→ **Collected data**
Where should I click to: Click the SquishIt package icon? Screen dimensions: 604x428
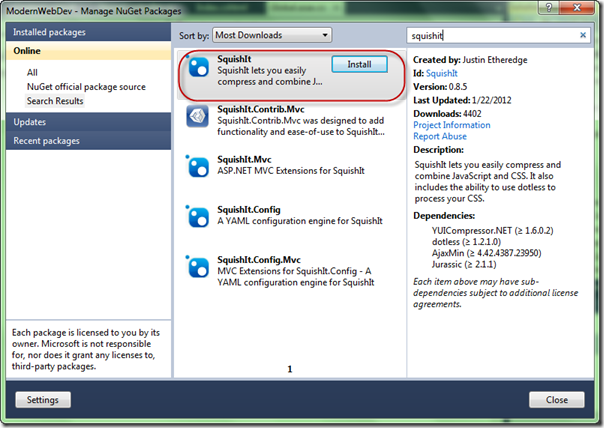point(198,68)
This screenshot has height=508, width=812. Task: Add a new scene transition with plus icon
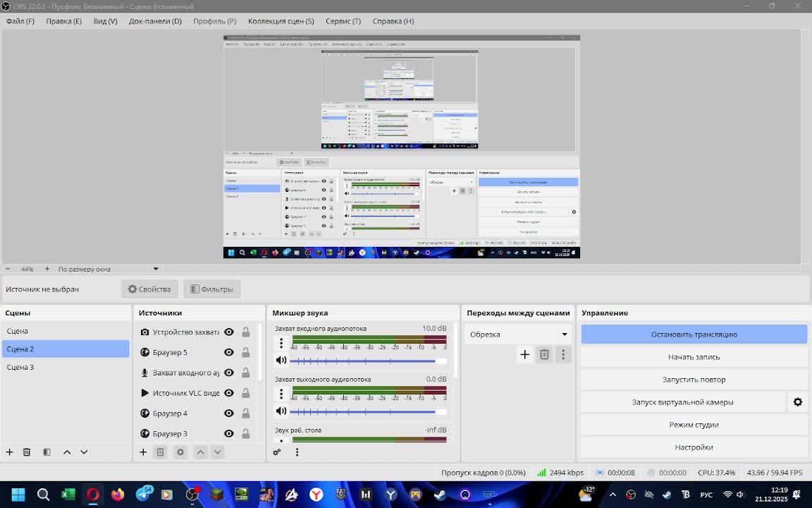click(x=524, y=354)
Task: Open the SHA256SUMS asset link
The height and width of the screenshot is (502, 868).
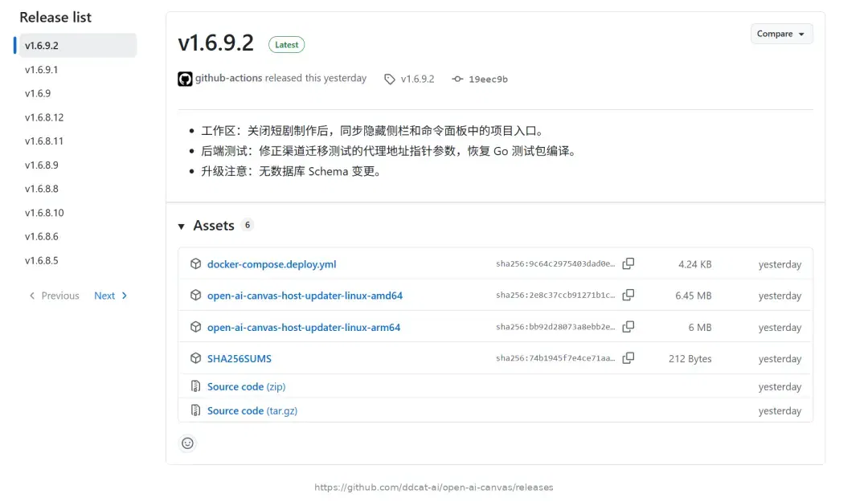Action: (x=240, y=359)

→ **Exercise objective**
Your answer must be the exact lines from the one containing "This screenshot has" through the last line of the records above, with both included and no pictures.

→ **Finished exercise**
This screenshot has height=508, width=812. Task: Add a new scene transition with plus icon
click(x=524, y=354)
Task: Open the SHA256SUMS asset link
The height and width of the screenshot is (502, 868).
Action: (x=240, y=359)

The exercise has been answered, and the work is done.